WTL

Is your cybersecurity strategy underplaying its most important element?

A multilayer approach to cybersecurity is the only effective way to deal with modern cyber threats. There are typically six layers in this approach – people, physical, network, server, application and data – but they all serve one common goal – to protect your data.

Time to strengthen your backup routines

Data recovery is an essential tool for recovering from a cyber incident, so it should also be one of the main focal points of your security strategy. As well as your main production data stores, hackers are also turning their attention to system backups.
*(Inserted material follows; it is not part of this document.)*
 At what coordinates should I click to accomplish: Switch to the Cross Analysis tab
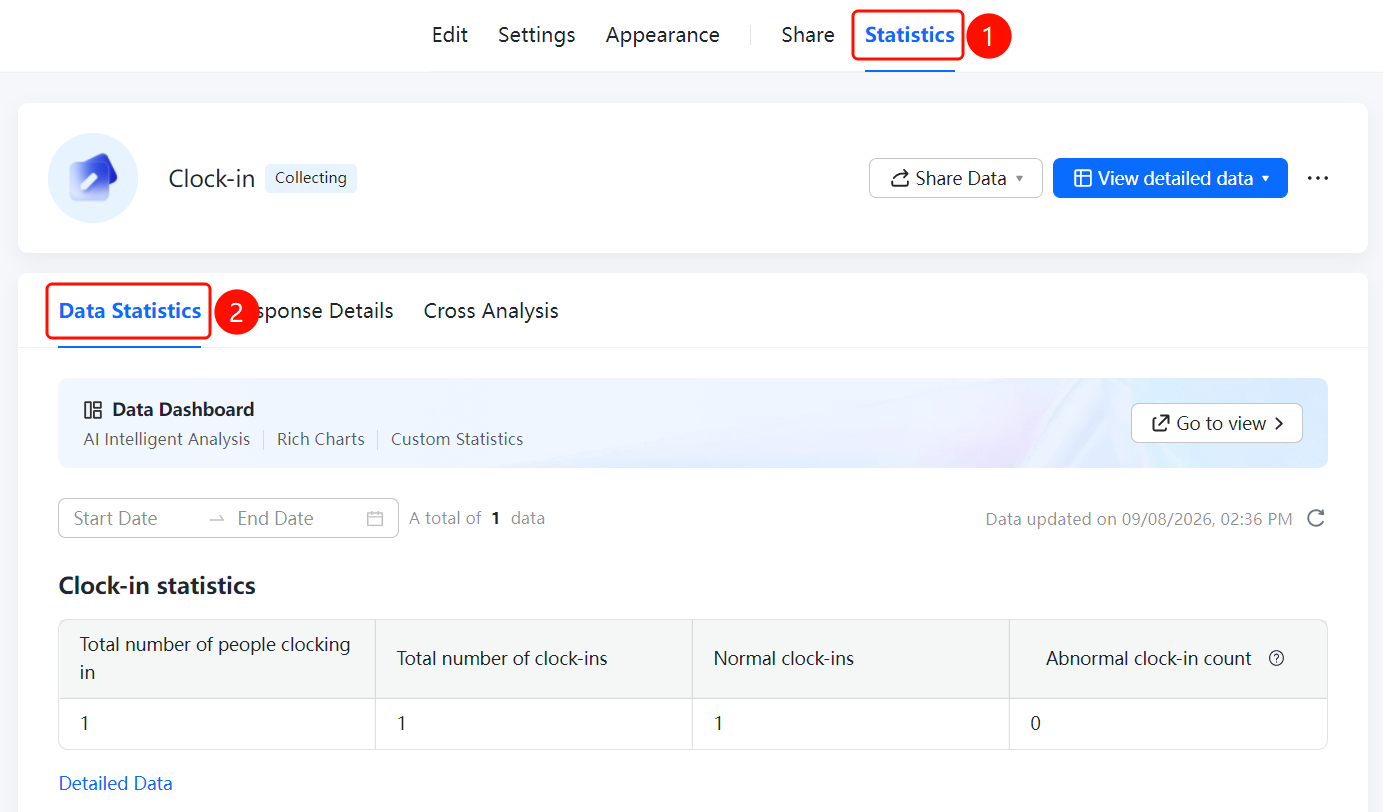491,311
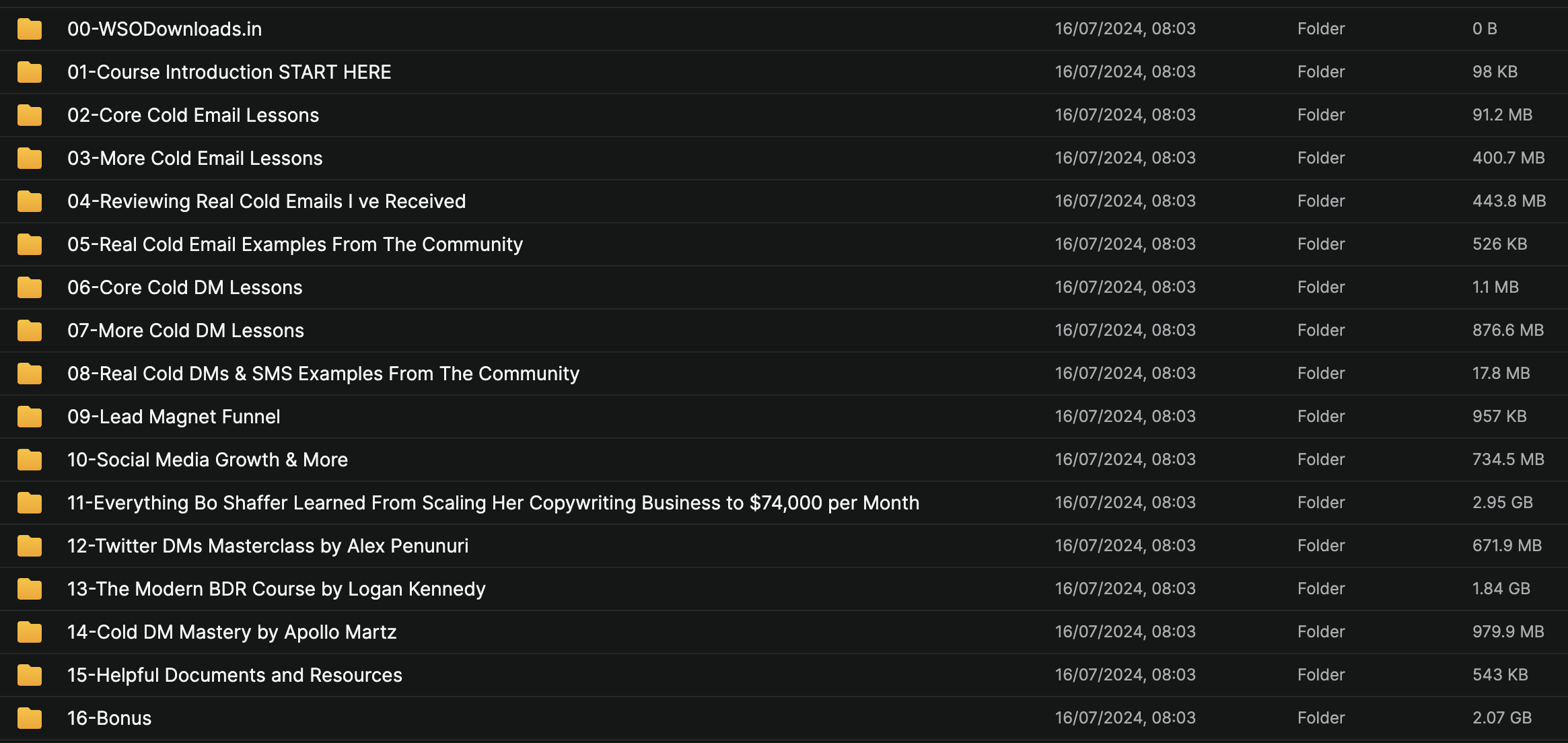
Task: Open 05-Real Cold Email Examples From The Community
Action: click(x=295, y=244)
A ransomware attack can be stopped quite effectively by restoring from a recent backup for instance – but only if a copy exists. By deleting or corrupting backups as part of the attack, ransomware extortionists have a far greater chance of convincing their victims to pay up.

Cloud backup can help

Effective backup relies on three layers of protection, also known as the 3-2-1 rule. Under this regime:

3 – the number of copies of your data

2 – the number of different media types

1 – the number of copies that must be stored offsite

When data volumes were smaller, the 3-2-1 rule could be easily managed with backup tapes or removable hard drives – one of the operations team could take a backup home each night.

As data sets have outgrown tape capacity, a new, more capable solution is required. And again, the cloud provides a solution.

In addition to infinitely scalable capacity, cloud storage also fulfils the offsite requirement of your 3-2-1 strategy. Local backups are still essential for rapid recovery operations, but the cloud provides an important fail-over if hackers successfully access your production data and copies.

Mitigating disasters

The reality is that ransomware and other cyberattacks are closer to a disaster than a simple data loss incident. The scale of damage can be huge, requiring a sophisticated disaster recovery (DR) response.

Trustworthy copies of your production data are an essential element of DR – as are the tools and processes required to bring line-of-business systems back into operation as soon as possible. Historically this may have involved deploying a second, identical data centre in a different location with data synced automatically to it. Although effective, this approach is extremely expensive – well out of budget for all but the largest organisations.

But cloud disaster recovery solutions solve many of these hurdles – including cost. You can configure a fail-over ‘site’ in the cloud without costly capital spend – you simply pay for what you use when you use it. If your on-premises data centre is compromised, you can immediately fail over to the cloud, allowing normal operations to resume within a matter of seconds – and without data loss.

The cloud DR platform continues to provide the operational services you need while allowing your cybersecurity team to allocate resources to deal with issues on-site. Importantly, adopting a disaster recovery approach to security breaches buys you time to recover data from backup without having to declare a sull system outage.